Strange is at the hexagonal table surrounded by a drift of books: many have been pulled from their shelves and if they do not please him cast haphazardly upon the floor. Others have been left open on the table in heaps and piles, spilling over one another. The grand candelabra that hangs from the vaulted ceiling is alight not with candles but with aetherlings: an entire _pyram_ of them curl and drift amongst the cinnamon bark and wyst - they are attracted by the scent of potential magic as much as the spices woven around the candelabra. Their glow is the yellow-white hue of lightning and candle flames - and brighter than both. The library is better illuminated than it has ever been beneath the pale sun in Yorkshire.

Mr Norrell finds himself rather pitched into the library when his spells unexpectedly break through the weave, his feet stutter and he nearly trips, catching himself upon the stone archway. He is reminded of some months ago when he traversed the broken labyrinth to find Strange sitting in his library; now as then the younger magician has thoughts only for the books before him and not for his former tutor at all. 

Norrell has never been in love with anything more complex than a book and always avoided the usual connections and friendships with his fellow man in favour of study and more books. (And an astute person may surmise it is quite purposeful upon his part - Norrell does not like strong emotion - it discombobulates him.) Because of this, he has never experienced true rage, or grief, or sorrow. On occasion he grows cross or unhappy or generally out of sorts but this is not the same by any stretch of the imagination. Hence, Norrell always finds it very difficult to understand the tumult of emotion that can descend upon individuals. Being ignorant of the cause of Strange’s distress, he is at a loss to understand the other magician’s behaviour, and he cannot therefore think of words to persuade, calm or console him. As usual he is left as he always is: reliant upon imperfect communication and magic.

Strange’s mind has been so far distracted that he does not entirely comprehend that the library is like his own cloak or a personal snail shell - a thing worn by and attending to him and him alone. This means that he does not much comprehend when Norrell undoes the magic: he simply looks up from his books and is annoyed to see the other magician within his field of vision. “Do go away,” he comments absently, pouring himself another glass of something and then swigging from the bottle since it is already within his hand.
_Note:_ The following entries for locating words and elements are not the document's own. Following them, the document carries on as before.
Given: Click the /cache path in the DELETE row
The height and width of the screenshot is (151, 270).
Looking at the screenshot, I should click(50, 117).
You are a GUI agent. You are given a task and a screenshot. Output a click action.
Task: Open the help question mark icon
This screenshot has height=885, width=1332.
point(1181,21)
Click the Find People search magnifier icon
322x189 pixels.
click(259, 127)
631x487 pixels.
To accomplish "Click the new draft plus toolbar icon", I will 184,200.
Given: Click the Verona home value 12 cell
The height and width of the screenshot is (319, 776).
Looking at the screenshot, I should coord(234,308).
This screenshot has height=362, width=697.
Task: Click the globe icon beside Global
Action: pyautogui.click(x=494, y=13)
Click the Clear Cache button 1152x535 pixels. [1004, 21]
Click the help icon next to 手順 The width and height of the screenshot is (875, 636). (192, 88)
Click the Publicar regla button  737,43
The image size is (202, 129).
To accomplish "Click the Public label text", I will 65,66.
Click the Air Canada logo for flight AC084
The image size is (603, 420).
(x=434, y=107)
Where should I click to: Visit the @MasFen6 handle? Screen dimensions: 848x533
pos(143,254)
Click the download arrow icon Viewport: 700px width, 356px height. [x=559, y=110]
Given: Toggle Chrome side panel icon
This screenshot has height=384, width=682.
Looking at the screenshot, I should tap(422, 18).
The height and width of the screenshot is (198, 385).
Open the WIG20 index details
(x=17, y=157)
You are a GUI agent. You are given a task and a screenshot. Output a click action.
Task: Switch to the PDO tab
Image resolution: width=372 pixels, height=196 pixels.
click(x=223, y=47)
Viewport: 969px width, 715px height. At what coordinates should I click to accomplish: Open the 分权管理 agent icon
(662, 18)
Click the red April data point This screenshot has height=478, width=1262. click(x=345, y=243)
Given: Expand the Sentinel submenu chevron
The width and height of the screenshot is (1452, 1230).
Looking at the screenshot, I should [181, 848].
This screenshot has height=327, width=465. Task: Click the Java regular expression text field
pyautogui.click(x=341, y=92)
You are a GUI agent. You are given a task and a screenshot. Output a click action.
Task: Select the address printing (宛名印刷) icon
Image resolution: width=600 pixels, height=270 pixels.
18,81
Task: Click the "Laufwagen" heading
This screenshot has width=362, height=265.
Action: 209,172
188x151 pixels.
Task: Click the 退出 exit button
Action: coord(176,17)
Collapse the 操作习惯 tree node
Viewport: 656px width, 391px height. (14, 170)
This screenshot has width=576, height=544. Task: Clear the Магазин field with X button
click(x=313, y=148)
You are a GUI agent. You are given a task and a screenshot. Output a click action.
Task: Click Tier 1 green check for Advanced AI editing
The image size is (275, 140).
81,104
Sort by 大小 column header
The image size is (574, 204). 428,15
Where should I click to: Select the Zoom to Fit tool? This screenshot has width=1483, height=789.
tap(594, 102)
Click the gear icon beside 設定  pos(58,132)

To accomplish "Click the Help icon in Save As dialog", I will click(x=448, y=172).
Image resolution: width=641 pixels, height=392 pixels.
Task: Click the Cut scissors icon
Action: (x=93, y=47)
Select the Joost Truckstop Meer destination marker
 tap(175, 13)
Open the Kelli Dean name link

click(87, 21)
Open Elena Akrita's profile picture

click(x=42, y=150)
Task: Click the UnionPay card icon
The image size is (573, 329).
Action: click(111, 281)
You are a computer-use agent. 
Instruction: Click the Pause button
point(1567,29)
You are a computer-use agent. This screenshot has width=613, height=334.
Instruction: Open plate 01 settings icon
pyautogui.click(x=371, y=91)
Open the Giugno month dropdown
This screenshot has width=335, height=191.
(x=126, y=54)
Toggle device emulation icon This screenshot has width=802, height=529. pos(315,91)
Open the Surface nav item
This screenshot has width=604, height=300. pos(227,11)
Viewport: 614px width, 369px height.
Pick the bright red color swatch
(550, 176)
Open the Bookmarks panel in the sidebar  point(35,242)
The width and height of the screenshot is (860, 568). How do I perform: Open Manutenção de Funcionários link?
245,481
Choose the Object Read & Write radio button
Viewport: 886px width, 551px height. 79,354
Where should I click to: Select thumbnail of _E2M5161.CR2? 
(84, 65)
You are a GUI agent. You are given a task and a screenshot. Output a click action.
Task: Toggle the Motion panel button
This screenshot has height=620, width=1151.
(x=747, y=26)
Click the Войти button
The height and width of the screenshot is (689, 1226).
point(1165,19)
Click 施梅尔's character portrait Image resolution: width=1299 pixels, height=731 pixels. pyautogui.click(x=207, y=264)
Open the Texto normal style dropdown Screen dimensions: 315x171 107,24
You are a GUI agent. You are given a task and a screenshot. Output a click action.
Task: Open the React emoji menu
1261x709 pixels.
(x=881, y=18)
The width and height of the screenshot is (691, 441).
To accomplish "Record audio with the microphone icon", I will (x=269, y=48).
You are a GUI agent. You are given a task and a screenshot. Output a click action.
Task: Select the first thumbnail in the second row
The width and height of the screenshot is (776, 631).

“Mr Strange…” Norrell’s voice is soft and hesitant; no one who has ever met him would imagine he could gentle his voice so, but he does. “Mr Strange sir, what is it that moves you to attempt this magic? It is an ill casting and nothing good will come of it no matter how it is refined.” Norrell pauses and looks studiously at nothing in particular. “There are some spells, sir, that are of false benefit - they promise much and deliver nothing of value. Indeed, the only things they are capable of delivering are harm and disappointment.”

Strange does not attend him - or if he does he betrays no outward sign of it. His gaze appears affixed upon a copper candlestick with pewter scroll-work. The candlestick is old and one of two - Norrell recalls they belonged to a great uncle and were originally clad in silver plate. Diligent polishing has worn the thin plate off and they have long since been relegated to the lower halls of Hurtfew for as far back as Norrell can remember. None the less Strange has a fondness for them: he put them in the Ash Tree room, and now he has brought both candlesticks down with him to the library, despite the fact the aetherlings are so bright he has no need of candles at all.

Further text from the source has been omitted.